**The task**. Please output the entries below exactly as they are.

**Records**.
──────────────────────────────
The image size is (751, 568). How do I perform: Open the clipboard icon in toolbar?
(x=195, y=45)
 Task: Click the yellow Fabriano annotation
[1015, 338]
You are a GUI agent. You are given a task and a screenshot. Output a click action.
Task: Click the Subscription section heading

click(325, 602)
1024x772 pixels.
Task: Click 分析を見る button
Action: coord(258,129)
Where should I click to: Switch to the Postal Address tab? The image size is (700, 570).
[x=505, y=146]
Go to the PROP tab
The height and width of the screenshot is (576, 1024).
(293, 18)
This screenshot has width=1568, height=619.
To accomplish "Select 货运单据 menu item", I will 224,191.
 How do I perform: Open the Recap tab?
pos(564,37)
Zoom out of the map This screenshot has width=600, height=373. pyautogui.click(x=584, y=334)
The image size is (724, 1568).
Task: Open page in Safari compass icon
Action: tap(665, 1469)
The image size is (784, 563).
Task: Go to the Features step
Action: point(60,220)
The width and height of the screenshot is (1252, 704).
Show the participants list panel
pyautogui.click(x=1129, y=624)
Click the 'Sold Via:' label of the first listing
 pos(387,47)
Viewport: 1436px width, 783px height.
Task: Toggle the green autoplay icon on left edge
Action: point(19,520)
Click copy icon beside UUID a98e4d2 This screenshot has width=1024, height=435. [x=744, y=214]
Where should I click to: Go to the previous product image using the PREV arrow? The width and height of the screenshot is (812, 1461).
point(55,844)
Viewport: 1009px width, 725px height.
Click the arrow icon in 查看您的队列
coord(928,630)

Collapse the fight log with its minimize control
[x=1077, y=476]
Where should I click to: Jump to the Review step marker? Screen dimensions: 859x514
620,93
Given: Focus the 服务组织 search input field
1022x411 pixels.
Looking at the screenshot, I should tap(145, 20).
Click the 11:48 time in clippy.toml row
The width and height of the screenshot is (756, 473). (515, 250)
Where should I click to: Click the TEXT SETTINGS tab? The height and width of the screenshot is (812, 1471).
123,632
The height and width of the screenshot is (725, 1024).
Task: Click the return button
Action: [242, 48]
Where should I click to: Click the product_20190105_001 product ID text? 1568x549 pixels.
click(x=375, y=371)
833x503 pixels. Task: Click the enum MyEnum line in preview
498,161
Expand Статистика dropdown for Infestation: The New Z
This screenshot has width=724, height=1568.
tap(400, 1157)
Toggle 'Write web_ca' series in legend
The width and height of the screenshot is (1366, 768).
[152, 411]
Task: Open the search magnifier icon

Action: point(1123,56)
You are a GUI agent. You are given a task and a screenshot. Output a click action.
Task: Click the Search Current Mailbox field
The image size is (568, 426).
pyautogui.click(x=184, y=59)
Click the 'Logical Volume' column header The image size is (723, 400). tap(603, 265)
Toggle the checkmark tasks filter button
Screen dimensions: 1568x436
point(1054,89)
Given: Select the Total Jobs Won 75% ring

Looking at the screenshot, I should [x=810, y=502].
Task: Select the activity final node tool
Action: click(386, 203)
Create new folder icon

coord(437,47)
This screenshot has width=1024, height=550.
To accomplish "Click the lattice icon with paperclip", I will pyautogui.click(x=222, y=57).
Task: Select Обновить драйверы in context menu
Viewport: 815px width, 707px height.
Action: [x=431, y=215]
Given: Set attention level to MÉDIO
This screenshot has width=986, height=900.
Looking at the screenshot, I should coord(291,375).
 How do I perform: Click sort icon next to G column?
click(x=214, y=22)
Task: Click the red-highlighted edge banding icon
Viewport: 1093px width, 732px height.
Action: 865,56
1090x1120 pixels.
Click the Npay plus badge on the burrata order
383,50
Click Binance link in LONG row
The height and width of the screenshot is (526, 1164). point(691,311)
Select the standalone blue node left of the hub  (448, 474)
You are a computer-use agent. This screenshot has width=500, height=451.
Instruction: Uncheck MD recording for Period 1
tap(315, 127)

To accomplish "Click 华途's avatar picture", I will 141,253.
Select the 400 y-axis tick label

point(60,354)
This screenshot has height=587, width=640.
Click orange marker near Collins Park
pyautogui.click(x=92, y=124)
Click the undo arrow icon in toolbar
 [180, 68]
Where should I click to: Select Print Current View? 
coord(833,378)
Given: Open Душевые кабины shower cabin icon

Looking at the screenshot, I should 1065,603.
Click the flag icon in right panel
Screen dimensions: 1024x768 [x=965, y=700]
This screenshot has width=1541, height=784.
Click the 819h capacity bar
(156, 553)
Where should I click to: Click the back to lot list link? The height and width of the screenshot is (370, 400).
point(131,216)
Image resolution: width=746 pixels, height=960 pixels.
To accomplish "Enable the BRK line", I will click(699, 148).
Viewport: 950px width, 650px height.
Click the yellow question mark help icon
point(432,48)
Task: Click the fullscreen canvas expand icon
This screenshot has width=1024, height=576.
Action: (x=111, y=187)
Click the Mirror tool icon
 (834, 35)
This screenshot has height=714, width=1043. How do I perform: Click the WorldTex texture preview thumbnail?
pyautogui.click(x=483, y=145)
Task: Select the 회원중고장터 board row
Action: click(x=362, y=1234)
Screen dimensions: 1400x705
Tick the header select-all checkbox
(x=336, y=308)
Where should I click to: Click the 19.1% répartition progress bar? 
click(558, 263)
──────────────────────────────
**Result**.
The image size is (751, 568). How do I perform: Open the clipboard icon in toolbar?
(x=195, y=45)
 Task: Click the yellow Fabriano annotation
[1015, 338]
You are a GUI agent. You are given a task and a screenshot. Output a click action.
Task: Click the Subscription section heading

click(325, 602)
1024x772 pixels.
Task: Click 分析を見る button
Action: coord(258,129)
Where should I click to: Switch to the Postal Address tab? The image size is (700, 570).
[x=505, y=146]
Go to the PROP tab
The height and width of the screenshot is (576, 1024).
(293, 18)
This screenshot has width=1568, height=619.
To accomplish "Select 货运单据 menu item", I will 224,191.
 How do I perform: Open the Recap tab?
pos(564,37)
Zoom out of the map This screenshot has width=600, height=373. pyautogui.click(x=584, y=334)
The image size is (724, 1568).
Task: Open page in Safari compass icon
Action: tap(665, 1469)
The image size is (784, 563).
Task: Go to the Features step
Action: point(60,220)
The width and height of the screenshot is (1252, 704).
Show the participants list panel
pyautogui.click(x=1129, y=624)
Click the 'Sold Via:' label of the first listing
 pos(387,47)
Viewport: 1436px width, 783px height.
Task: Toggle the green autoplay icon on left edge
Action: point(19,520)
Click copy icon beside UUID a98e4d2 This screenshot has width=1024, height=435. [x=744, y=214]
Where should I click to: Go to the previous product image using the PREV arrow? The width and height of the screenshot is (812, 1461).
point(55,844)
Viewport: 1009px width, 725px height.
Click the arrow icon in 查看您的队列
coord(928,630)

Collapse the fight log with its minimize control
[x=1077, y=476]
Where should I click to: Jump to the Review step marker? Screen dimensions: 859x514
620,93
Given: Focus the 服务组织 search input field
1022x411 pixels.
Looking at the screenshot, I should tap(145, 20).
Click the 11:48 time in clippy.toml row
The width and height of the screenshot is (756, 473). (515, 250)
Where should I click to: Click the TEXT SETTINGS tab? The height and width of the screenshot is (812, 1471).
123,632
The height and width of the screenshot is (725, 1024).
Task: Click the return button
Action: [242, 48]
Where should I click to: Click the product_20190105_001 product ID text? 1568x549 pixels.
click(x=375, y=371)
833x503 pixels. Task: Click the enum MyEnum line in preview
498,161
Expand Статистика dropdown for Infestation: The New Z
This screenshot has width=724, height=1568.
tap(400, 1157)
Toggle 'Write web_ca' series in legend
The width and height of the screenshot is (1366, 768).
[152, 411]
Task: Open the search magnifier icon

Action: point(1123,56)
You are a GUI agent. You are given a task and a screenshot. Output a click action.
Task: Click the Search Current Mailbox field
The image size is (568, 426).
pyautogui.click(x=184, y=59)
Click the 'Logical Volume' column header The image size is (723, 400). tap(603, 265)
Toggle the checkmark tasks filter button
Screen dimensions: 1568x436
point(1054,89)
Given: Select the Total Jobs Won 75% ring

Looking at the screenshot, I should [x=810, y=502].
Task: Select the activity final node tool
Action: click(386, 203)
Create new folder icon

coord(437,47)
This screenshot has width=1024, height=550.
To accomplish "Click the lattice icon with paperclip", I will pyautogui.click(x=222, y=57).
Task: Select Обновить драйверы in context menu
Viewport: 815px width, 707px height.
Action: [x=431, y=215]
Given: Set attention level to MÉDIO
This screenshot has width=986, height=900.
Looking at the screenshot, I should coord(291,375).
 How do I perform: Click sort icon next to G column?
click(x=214, y=22)
Task: Click the red-highlighted edge banding icon
Viewport: 1093px width, 732px height.
Action: 865,56
1090x1120 pixels.
Click the Npay plus badge on the burrata order
383,50
Click Binance link in LONG row
The height and width of the screenshot is (526, 1164). point(691,311)
Select the standalone blue node left of the hub  (448, 474)
You are a computer-use agent. This screenshot has width=500, height=451.
Instruction: Uncheck MD recording for Period 1
tap(315, 127)

To accomplish "Click 华途's avatar picture", I will 141,253.
Select the 400 y-axis tick label

point(60,354)
This screenshot has height=587, width=640.
Click orange marker near Collins Park
pyautogui.click(x=92, y=124)
Click the undo arrow icon in toolbar
 [180, 68]
Where should I click to: Select Print Current View? 
coord(833,378)
Given: Open Душевые кабины shower cabin icon

Looking at the screenshot, I should 1065,603.
Click the flag icon in right panel
Screen dimensions: 1024x768 [x=965, y=700]
This screenshot has width=1541, height=784.
Click the 819h capacity bar
(156, 553)
Where should I click to: Click the back to lot list link? The height and width of the screenshot is (370, 400).
point(131,216)
Image resolution: width=746 pixels, height=960 pixels.
To accomplish "Enable the BRK line", I will click(699, 148).
Viewport: 950px width, 650px height.
Click the yellow question mark help icon
point(432,48)
Task: Click the fullscreen canvas expand icon
This screenshot has width=1024, height=576.
Action: (x=111, y=187)
Click the Mirror tool icon
 (834, 35)
This screenshot has height=714, width=1043. How do I perform: Click the WorldTex texture preview thumbnail?
pyautogui.click(x=483, y=145)
Task: Select the 회원중고장터 board row
Action: click(x=362, y=1234)
Screen dimensions: 1400x705
Tick the header select-all checkbox
(x=336, y=308)
Where should I click to: Click the 19.1% répartition progress bar? 
click(558, 263)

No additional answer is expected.